I like to think that I learned to code as a kid. Well, really I didn’t, but if you wanted your family’s Commodore 64 or Atari to do anything, you actually had to use some sort of commands and know basic programming language. This was back when Bill Gates was in his 30s, when Wham churned out holiday hits and we teased our hair until it defied gravity. I remember getting all giddy when I learned how to change the font color from fuchsia to lime green in Pascal – or was it Basic?
When the first Microsoft PCs started populating people’s living rooms, and a 20 mega byte processor was really fancy, you still had to know essential MS-DOS functions in case something went wrong. In our household, learning these commands was the equivalent to opening up the hood of the car to understand how it works before you were given the keys. We even learned it at school.
The year the oldest Millennials became teenagers, Microsoft launched Windows 95. And with Plug and Play, old grandpa DOS was put in a nursing home. It’s not that we never got a chance to visit him any longer. It’s just that he didn’t shout for you from his black and blue screens anymore. So we were no longer forced to discuss AUTOEXEC.BAT or CONFIGSYS with him and learn his old fogey and obsolete wisdom. Instead we were free to go surfing the vast oceans of Alta Vista and Ask Jeeves. With new graphic user interfaces (GUIs), regular users didn’t have to learn OS commands anymore. A great “de-geeking” was under way in the world of computer technology.
While we like think of ourselves getting ever more tech savvy, chances are that we are getting less so because our gadgets are so seamless that they demand very little from us.
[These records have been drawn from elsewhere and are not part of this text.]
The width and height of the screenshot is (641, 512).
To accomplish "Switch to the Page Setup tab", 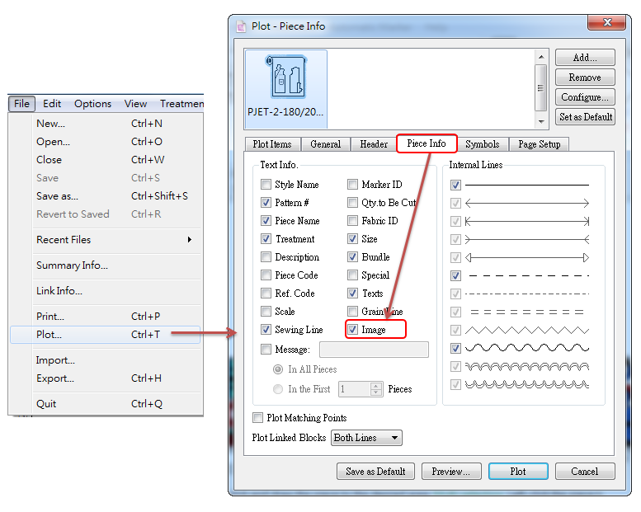I will click(x=539, y=144).
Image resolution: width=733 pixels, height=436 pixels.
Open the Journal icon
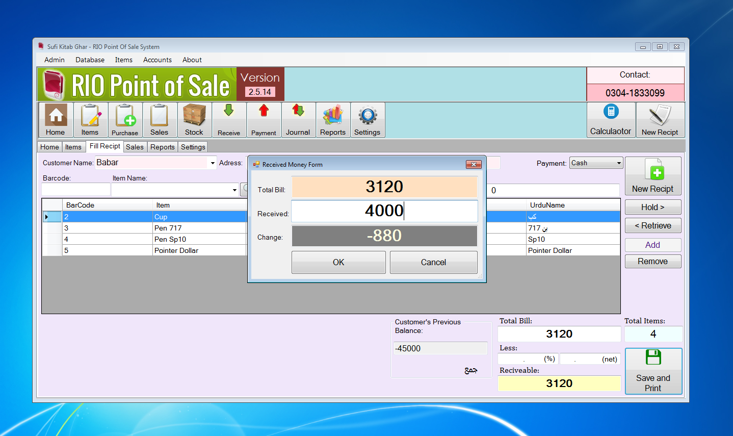pos(298,119)
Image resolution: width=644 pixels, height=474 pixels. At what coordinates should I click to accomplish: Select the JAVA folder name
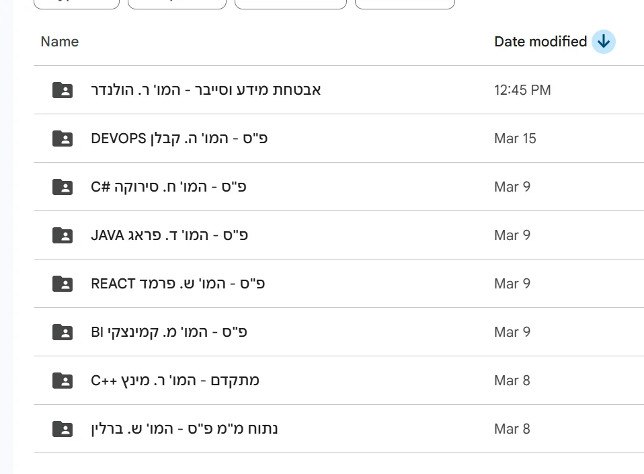169,235
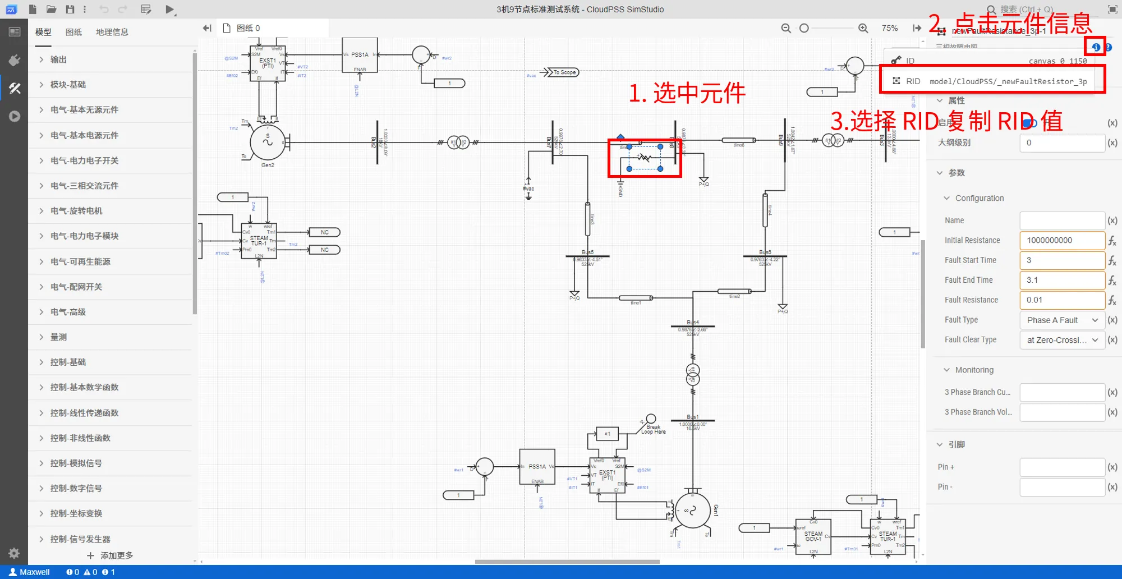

The very fact that an infant can operate an iPad is testimony to that trend.
But change is in the air. The new mantra in concerned families of the touch-screen generation is: “if you want to play it, you have to learn how to code it.” Much of this development is driven by the kids themselves. Children are being inspired by older siblings’ and parents’ hacker spaces and DYI projects. This is also why code clubs, coding camp and app kits for kids have mushroomed the last few years. 7-year old Zora Ball exemplifies a new trend of Homelander kids who make strides into app development before reaching their second decade. And she speaks Mandarin!
But the interest in coding for kids goes beyond prodigy kids in expensive private schools. Computer Clubhouses are located in 20 countries worldwide and was co-founded by MIT professor and TEDx speaker Mitch Resnick. They “work to “help young people from low-income communities learn to express themselves creatively with new technologies”. Some European countries are now teaching coding in public schools because they represent the new important languages children need to learn. And of course, childhood is a good time to learn language.
One of the most significant ways Homelanders might differ from older generations could possibly be in their true tech savvy, not only in using and generating content, but by choreographing the software of tomorrow.
Revenge of the nerds. We could actually see new social pecking orders emerging in tomorrow’s teenage hierarchies. The archetypical lonely nerd will get to enjoy his intellectual prowess as well as popularity in the school yard. Because in contrast to older generations of children, children today put an enormous emphasis on doing well in school. In surveys they answer that they’d rather be smart than popular. Professional athlete or celebrity are no longer the most revered aspirational goals among children. We should be aware of this trend because having a less than average aptitude could be particularly difficult when the future thrives in Gates’, Jobs’ and Wozniak’s garages.
Images: Jomphong at FreeDigitalImages, JaulaDeArdilla and drewmaughan at Flickr
4 comments. Leave new
Clearly not part of this generation. Code scares me. Though these skills would help me a lot as a blogger.
I find it very hard too, Rebekah. But as they say, childhood is the best time to learn a new language, so I guess our children will have more luck than us!
I am absolutely amazed as what my kiddos know about technology… So much more than I!!
It pays off, moms. My son used to sit on my lap while I would struggle through the early PC years (early 90s). There were several DOS commands I had to use to load software and the like. This was a few years before Windows changed everything. He learned a lot watching his old man sweat bullets and dig through my huge DOS manual I was trying to make sense of. He just graduated from Texas State with a BS in Computer Science and is a Java developer for USAA in San Antonio. He was three years old when he started his nearly life long fascination with these things. It was totally worth it.